Every line that holds the word "pause" needs to be copied from the data below.

[Data records]
══════════
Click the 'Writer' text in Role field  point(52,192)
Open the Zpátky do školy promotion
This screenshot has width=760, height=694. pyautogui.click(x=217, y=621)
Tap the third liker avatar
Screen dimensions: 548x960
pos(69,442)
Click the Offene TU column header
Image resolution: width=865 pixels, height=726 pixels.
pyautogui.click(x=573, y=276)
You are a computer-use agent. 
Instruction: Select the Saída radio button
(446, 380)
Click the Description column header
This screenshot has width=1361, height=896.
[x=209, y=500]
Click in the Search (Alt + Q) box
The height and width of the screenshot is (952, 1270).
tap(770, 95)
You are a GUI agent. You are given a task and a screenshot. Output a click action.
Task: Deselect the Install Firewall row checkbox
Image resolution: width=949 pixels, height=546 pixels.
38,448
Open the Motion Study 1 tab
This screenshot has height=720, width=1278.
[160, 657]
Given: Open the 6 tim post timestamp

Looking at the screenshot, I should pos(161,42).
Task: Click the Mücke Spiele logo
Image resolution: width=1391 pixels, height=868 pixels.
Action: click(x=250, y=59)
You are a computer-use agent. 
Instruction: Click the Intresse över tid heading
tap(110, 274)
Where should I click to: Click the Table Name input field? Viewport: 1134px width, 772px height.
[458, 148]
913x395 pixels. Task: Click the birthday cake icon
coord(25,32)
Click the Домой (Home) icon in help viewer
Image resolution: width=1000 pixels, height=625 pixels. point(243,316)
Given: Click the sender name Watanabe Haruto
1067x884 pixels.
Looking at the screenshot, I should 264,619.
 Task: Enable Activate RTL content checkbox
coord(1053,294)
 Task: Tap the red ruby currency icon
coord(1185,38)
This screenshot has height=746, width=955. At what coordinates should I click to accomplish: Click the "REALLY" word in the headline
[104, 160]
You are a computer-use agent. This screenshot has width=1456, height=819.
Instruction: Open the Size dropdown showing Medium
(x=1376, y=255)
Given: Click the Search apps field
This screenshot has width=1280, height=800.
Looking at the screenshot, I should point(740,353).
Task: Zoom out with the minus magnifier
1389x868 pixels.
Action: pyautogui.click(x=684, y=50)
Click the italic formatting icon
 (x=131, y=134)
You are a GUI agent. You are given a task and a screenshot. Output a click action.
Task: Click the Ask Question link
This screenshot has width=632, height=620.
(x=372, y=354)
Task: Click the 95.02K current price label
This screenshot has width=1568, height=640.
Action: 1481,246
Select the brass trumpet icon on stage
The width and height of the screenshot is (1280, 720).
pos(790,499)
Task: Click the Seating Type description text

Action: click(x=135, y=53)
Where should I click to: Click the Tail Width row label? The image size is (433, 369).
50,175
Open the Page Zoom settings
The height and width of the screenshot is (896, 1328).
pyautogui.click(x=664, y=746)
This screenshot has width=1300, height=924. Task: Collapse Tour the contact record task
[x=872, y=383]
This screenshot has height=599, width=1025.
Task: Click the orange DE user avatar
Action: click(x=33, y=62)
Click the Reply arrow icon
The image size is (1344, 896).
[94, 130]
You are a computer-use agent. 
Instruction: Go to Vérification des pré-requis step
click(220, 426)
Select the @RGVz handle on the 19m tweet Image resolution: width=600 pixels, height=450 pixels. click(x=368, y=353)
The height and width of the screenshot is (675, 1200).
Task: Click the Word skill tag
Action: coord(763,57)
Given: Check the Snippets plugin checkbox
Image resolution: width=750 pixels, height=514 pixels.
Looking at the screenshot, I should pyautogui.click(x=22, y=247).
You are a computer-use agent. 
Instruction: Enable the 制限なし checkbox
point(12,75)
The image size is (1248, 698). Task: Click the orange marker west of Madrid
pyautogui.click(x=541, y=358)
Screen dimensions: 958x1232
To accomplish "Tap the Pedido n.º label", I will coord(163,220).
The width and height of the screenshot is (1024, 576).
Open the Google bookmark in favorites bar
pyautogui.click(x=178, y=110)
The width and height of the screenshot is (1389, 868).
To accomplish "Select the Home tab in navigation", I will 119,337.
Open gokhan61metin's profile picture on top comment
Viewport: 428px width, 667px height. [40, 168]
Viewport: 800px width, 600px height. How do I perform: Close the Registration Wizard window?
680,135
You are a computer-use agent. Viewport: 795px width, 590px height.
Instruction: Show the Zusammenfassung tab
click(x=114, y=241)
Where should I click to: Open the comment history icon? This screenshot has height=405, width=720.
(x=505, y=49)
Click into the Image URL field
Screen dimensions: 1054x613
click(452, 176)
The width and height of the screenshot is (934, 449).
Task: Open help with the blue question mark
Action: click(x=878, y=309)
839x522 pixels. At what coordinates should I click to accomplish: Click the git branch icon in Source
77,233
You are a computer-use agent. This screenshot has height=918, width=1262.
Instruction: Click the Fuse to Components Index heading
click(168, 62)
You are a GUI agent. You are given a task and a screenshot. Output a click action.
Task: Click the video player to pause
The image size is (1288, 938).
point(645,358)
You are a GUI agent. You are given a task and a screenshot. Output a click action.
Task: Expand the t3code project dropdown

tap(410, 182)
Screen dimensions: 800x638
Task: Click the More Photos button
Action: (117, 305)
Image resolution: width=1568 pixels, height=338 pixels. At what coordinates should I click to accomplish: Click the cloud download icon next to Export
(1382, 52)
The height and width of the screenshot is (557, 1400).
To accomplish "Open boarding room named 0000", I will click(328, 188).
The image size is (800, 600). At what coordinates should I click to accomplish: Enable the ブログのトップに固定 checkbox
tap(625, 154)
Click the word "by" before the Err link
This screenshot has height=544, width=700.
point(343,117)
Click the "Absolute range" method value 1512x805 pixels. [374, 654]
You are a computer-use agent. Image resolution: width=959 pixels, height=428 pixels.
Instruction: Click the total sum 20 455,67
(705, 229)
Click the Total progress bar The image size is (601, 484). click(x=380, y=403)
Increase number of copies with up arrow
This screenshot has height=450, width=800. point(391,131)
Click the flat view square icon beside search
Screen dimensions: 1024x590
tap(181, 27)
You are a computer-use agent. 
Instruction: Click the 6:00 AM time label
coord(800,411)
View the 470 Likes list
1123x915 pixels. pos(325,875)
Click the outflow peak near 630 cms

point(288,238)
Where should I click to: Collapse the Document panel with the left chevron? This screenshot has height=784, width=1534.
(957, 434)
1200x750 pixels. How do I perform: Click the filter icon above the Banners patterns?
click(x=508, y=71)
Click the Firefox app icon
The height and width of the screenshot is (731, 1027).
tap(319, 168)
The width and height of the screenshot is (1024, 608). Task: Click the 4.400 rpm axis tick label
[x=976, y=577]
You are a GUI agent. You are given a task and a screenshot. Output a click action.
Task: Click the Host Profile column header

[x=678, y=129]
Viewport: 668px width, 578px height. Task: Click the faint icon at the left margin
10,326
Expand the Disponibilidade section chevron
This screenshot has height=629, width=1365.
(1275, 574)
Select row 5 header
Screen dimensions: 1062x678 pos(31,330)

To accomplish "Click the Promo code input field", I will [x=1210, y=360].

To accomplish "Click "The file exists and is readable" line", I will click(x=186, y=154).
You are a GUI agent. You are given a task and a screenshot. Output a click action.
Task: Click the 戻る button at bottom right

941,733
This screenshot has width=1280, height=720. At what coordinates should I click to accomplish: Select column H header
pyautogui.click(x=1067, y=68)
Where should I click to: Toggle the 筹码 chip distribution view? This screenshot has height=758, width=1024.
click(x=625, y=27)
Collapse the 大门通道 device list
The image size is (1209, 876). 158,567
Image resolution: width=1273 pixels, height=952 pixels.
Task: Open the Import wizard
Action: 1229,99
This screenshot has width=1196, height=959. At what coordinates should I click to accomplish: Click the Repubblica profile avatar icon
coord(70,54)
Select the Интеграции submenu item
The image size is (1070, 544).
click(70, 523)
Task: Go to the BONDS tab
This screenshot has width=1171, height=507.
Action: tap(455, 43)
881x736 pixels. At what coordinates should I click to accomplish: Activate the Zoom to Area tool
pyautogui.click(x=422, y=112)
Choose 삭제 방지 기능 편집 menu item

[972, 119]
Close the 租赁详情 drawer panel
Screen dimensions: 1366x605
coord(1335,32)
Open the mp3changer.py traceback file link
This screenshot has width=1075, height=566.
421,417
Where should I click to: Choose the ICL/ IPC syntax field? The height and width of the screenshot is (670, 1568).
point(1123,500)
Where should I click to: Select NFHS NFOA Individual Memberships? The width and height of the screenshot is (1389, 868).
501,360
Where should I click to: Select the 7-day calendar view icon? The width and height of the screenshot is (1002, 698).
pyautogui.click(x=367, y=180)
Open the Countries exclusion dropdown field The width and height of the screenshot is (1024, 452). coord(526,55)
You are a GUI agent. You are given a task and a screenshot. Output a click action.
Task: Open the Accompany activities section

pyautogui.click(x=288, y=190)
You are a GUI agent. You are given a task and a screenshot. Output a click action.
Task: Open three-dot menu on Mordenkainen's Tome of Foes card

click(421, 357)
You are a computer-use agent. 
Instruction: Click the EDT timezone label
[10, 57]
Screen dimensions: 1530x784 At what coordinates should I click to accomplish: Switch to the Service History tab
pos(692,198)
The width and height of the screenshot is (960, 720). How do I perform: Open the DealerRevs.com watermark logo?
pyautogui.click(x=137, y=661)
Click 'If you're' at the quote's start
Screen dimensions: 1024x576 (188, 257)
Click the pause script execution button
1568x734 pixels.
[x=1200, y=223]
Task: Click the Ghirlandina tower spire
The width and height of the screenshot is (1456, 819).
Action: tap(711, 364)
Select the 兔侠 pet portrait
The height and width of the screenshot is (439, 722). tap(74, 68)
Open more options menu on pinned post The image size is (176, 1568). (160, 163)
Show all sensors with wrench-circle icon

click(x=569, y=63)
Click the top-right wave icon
══════════
- _Result_:
Task: Click the video player to pause
Click the pause script execution button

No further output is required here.